Synthesis of methoxyl poly(ethylene glycol)-block-poly(L-lysine) (mPEG-b-PLL)
Firstly, poly(ethylene glycol)-block-poly(N(ε)-benzyloxycarbonyl-L-lysine) (mPEG-b-PLL(Z)) was synthesized by ring open polymerization (ROP) of Lys(Z)-NCA in DMF using mPEG-NH2 as initiator and the deprotection of benzyl groups as described earlier [22,23]. Typically, dried mPEG-NH2 (1.0 g, 0.2 mmol) and Cbz-Lys-NCA (1.8 g, 6.0 mmol) were added in a 50 mL dried glass reactor with 30 mL of DMF. Stirred at 25°C for 3 days, the reaction mixture was poured into 150.0 mL of ice ether for three times to precipitate pure mPEG-b-PLL(Z) polymers (Yield: 88.6%). The degree of polymerization (DP) of mPEG-b-PLL(Z) was determined to be 30 by 1H NMR spectra (Figure S1). The number-average molecular weights (Mn) of mPEG-b-PBLG polymer calculated by 1H-NMR was 12870 (mPEG5000-b-PLL(Z)7870). Subsequently, 1.6 g of mPEG-b-PLL(Z) was added into 10.0 mL of trifluoroacetic acid (TFA) and HBr/HOAc (0.8 mL) to remove Cbz groups.
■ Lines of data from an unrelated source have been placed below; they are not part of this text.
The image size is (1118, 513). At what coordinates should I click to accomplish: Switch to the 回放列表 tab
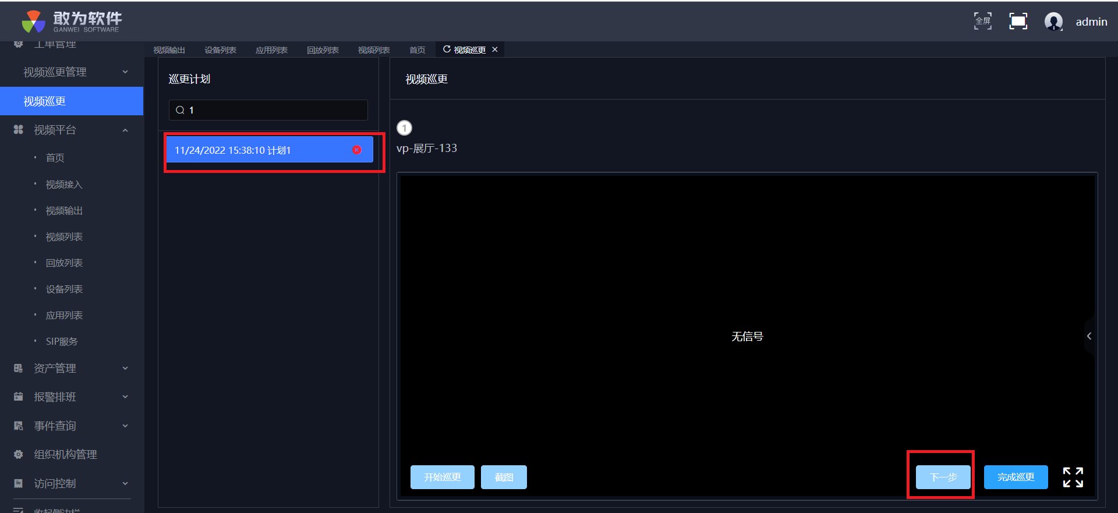[323, 50]
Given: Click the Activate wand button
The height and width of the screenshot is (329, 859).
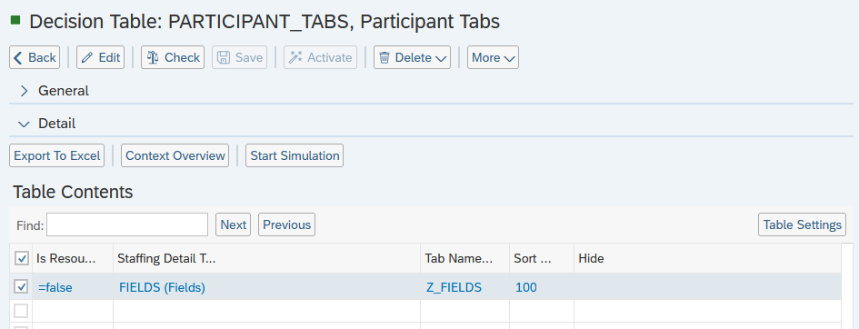Looking at the screenshot, I should coord(320,57).
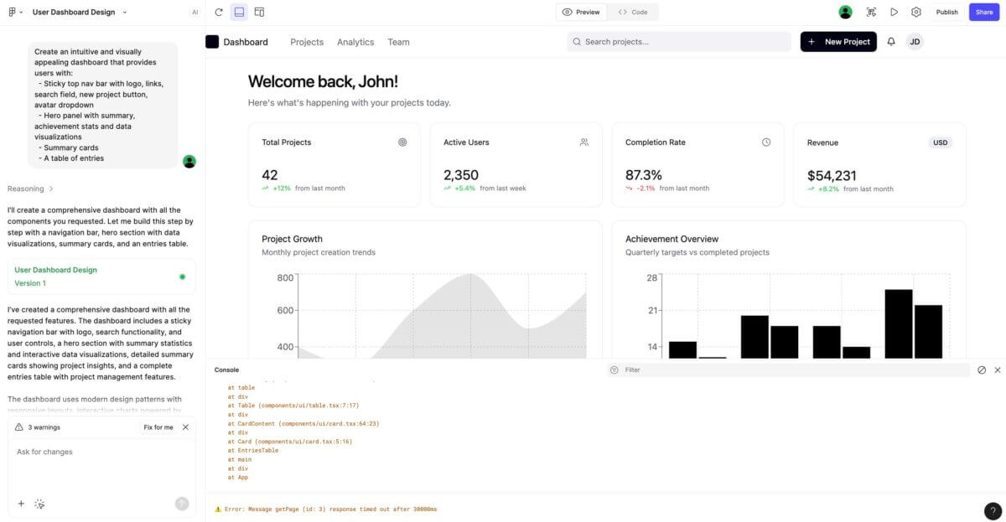The height and width of the screenshot is (522, 1006).
Task: Expand the Reasoning section
Action: (31, 189)
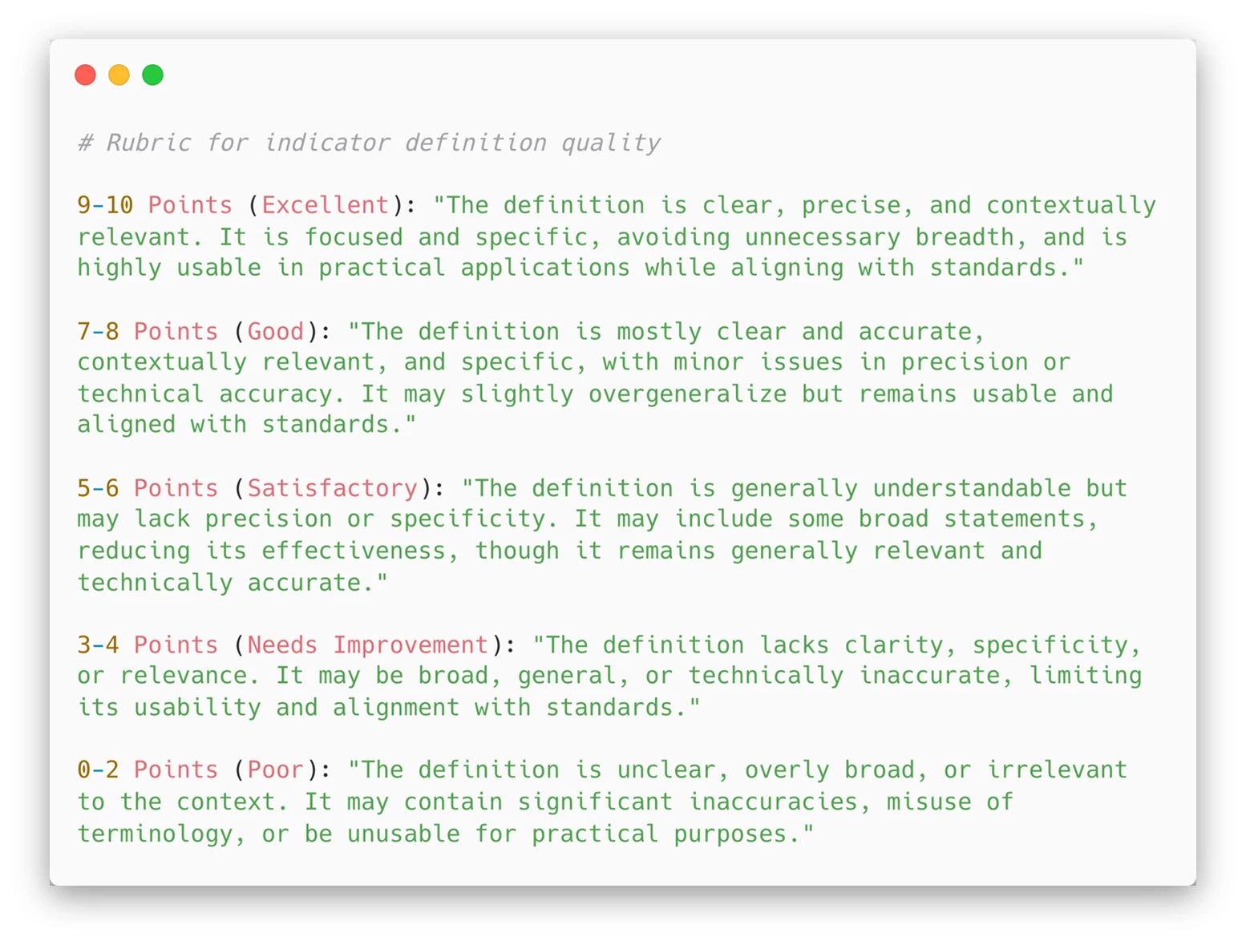This screenshot has width=1246, height=945.
Task: Click the '5-6' score range
Action: [98, 488]
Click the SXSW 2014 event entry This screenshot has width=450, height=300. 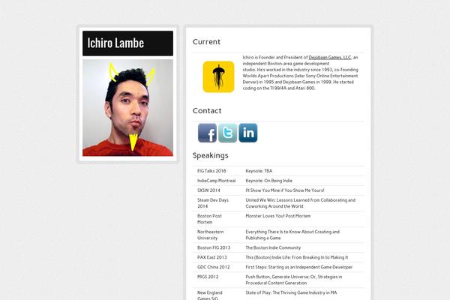pos(209,191)
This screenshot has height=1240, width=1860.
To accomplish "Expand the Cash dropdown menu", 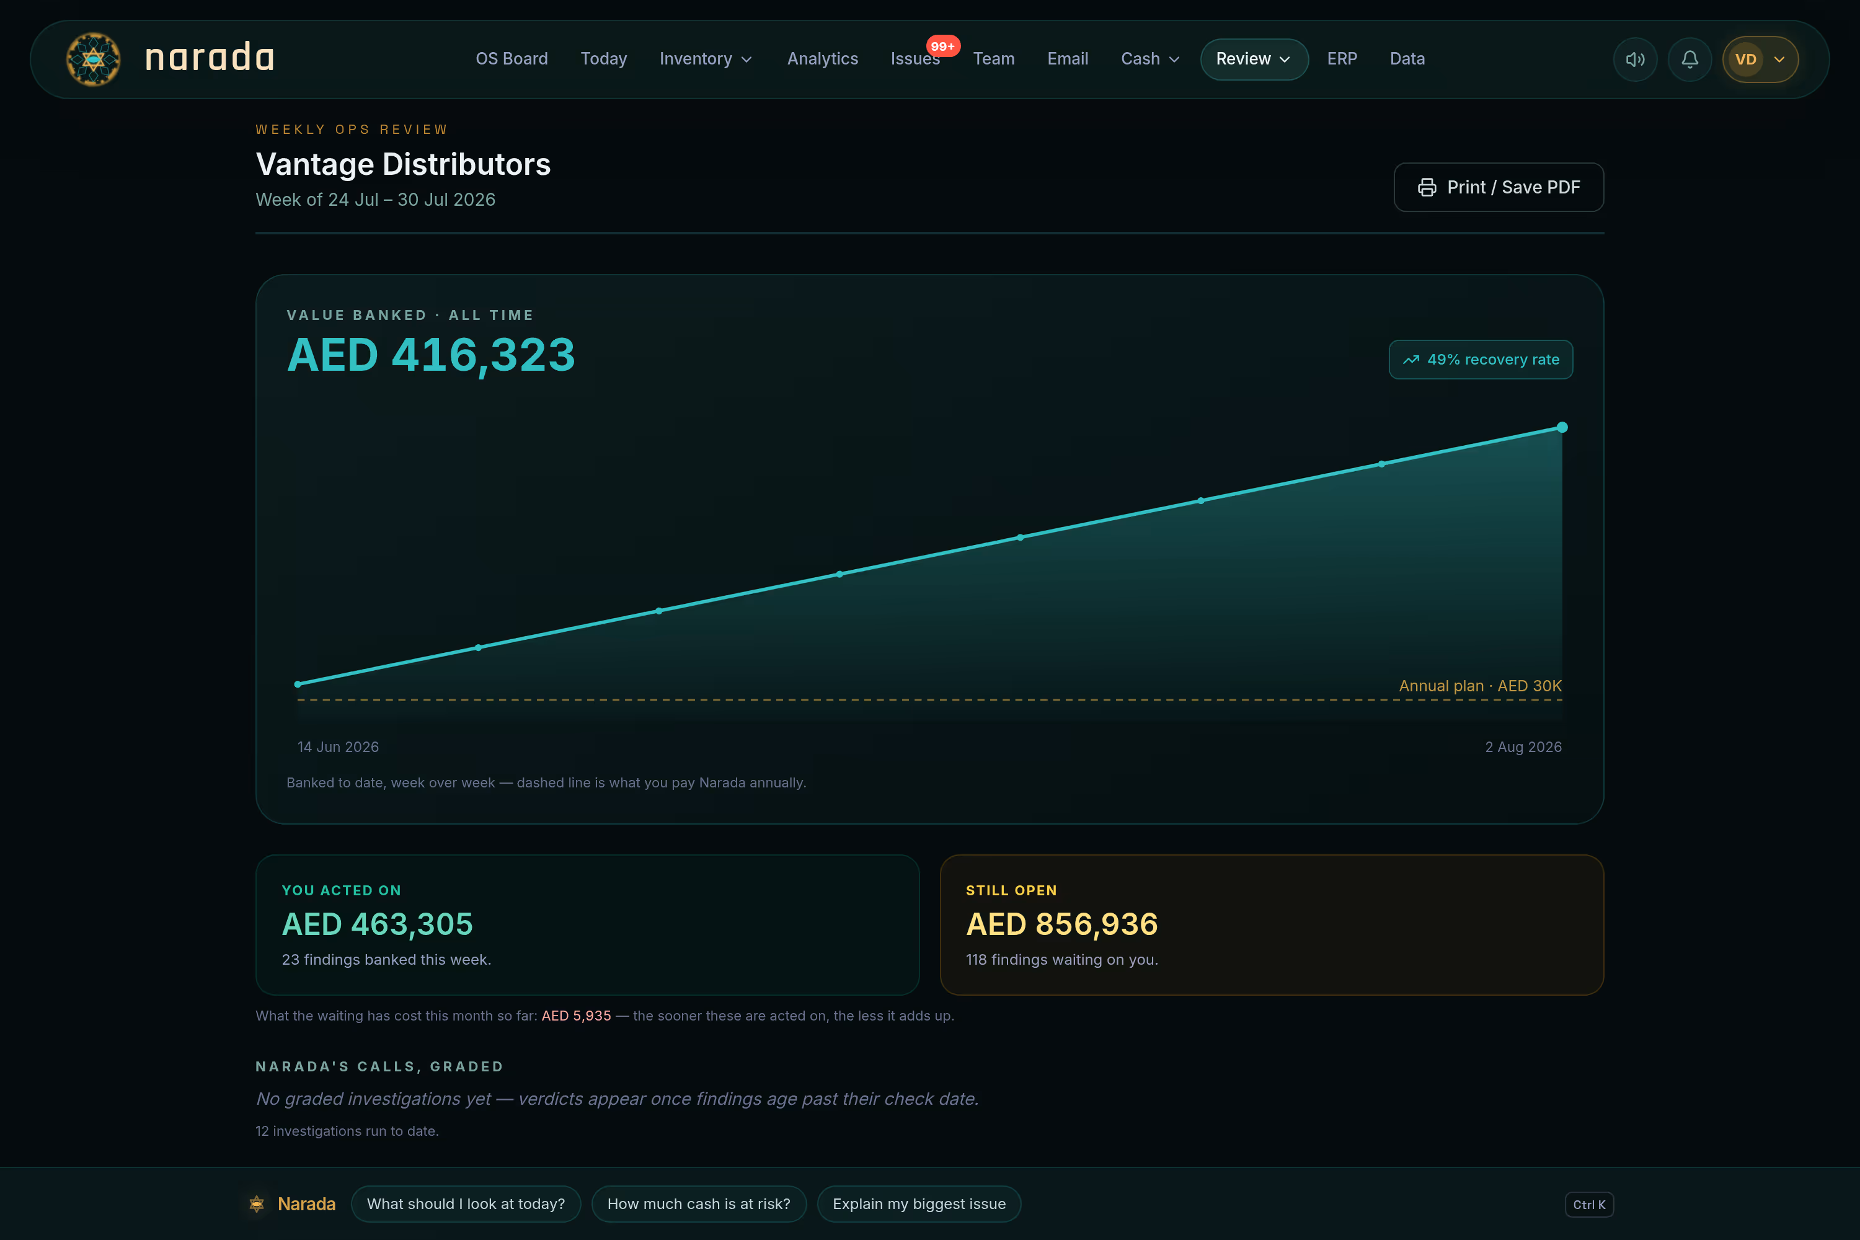I will (x=1150, y=59).
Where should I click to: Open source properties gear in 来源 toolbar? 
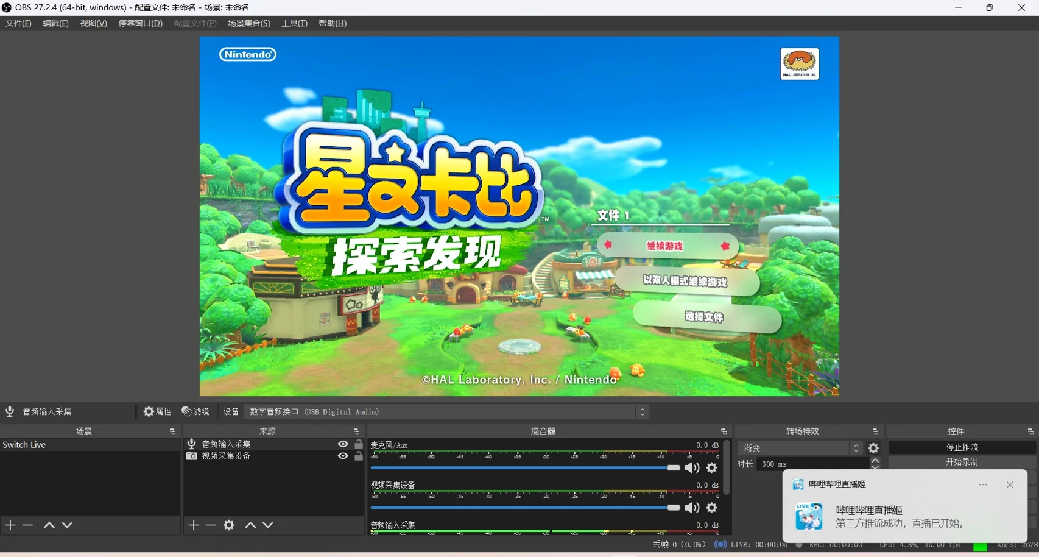pos(229,525)
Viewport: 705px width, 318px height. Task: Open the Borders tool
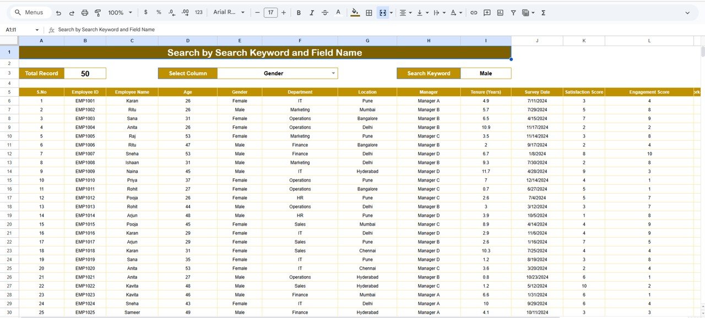click(369, 13)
Stirred for 1 hour under ice bath, the mixture was precipitated into 150.0 mL of ice diethyl ether, following being dialyzed (molecular weight cut-off (MWCO) = 3500 Da) against distilled water, and then freeze-dried to obtain mPEG-b-PLL product and the yield was 75.6 %. The purified product was dried under vacuum at room temperature.
Synthesis of methoxyl poly(ethylene glycol)-block-poly(L-lysine)- graft-α-tocopheryl succinate and methionine modified with dimethylmaleic anhydride (PPT/M(DMA))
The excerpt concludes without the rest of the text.